Several new and award-winning additions join the tour program, including the Melbourne Quakers Centre, designed by Nervegna Reed Architecture and pH architects; the Victorian Pride Centre, Australia’s first LGBTIQ+ purpose-built centre designed by Brearley Architects & Urbanists (BAU) and Grant Amon Architects; Broadmeadows Town Hall’s adaptive re-use transformation designed by Kerstin Thompson Architects’, along with a special ‘behind-the-scenes’ guided tour of the Koorie Heritage Trust designed by Lyons Architects.

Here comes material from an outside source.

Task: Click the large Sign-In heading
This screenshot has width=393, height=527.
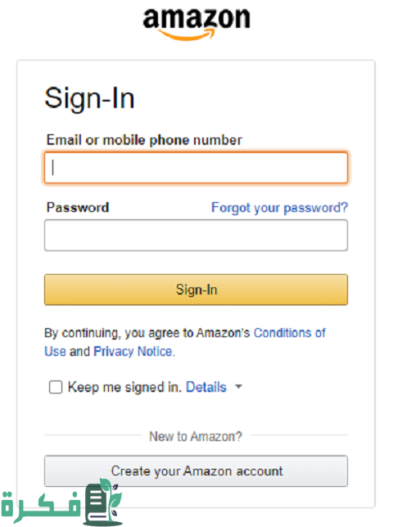Action: pos(89,98)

These new tours and programs join long-time public favourites like 1880s Italianate mansion Villa Alba Museum, with its gilded decoration by renowned Scottish-trained interior designers the Paterson Brothers (also a site for a creative work for Take Hold of the Clouds); and La Mama Theatre, recently rebuilt after a devastating fire, with restoration design by Meg White in consultation with GJM Heritage. Both of these very special spaces will throw open their doors for Open House Weekend to share their interiors, stories, creators and people.
Keeping the virtual spirit alive, many buildings continue to refine and offer self-guided, virtual tours via the Open House Melbourne digital archive, bringing the best of local design and architecture to new audiences further afield.
Fleur Watson said the weekend offers an opportunity to reconnect with and celebrate the buildings and spaces of the city while also reflecting on how to best shape its future.
“This year’s theme, Built/Unbuilt, celebrates the contribution and impact of good design on the city while also exploring diverse scales and systems – the urban, civic, public, landscape and interior; as well as those spaces that are ‘unbuilt’ and in-between – the unseen, porous, and inter-connected.
“It’s never felt timelier to deeply consider how, as citizens, we have the agency to advocate for better outcomes for our built environment and a more accessible, inclusive and responsive city for everyone,” she said.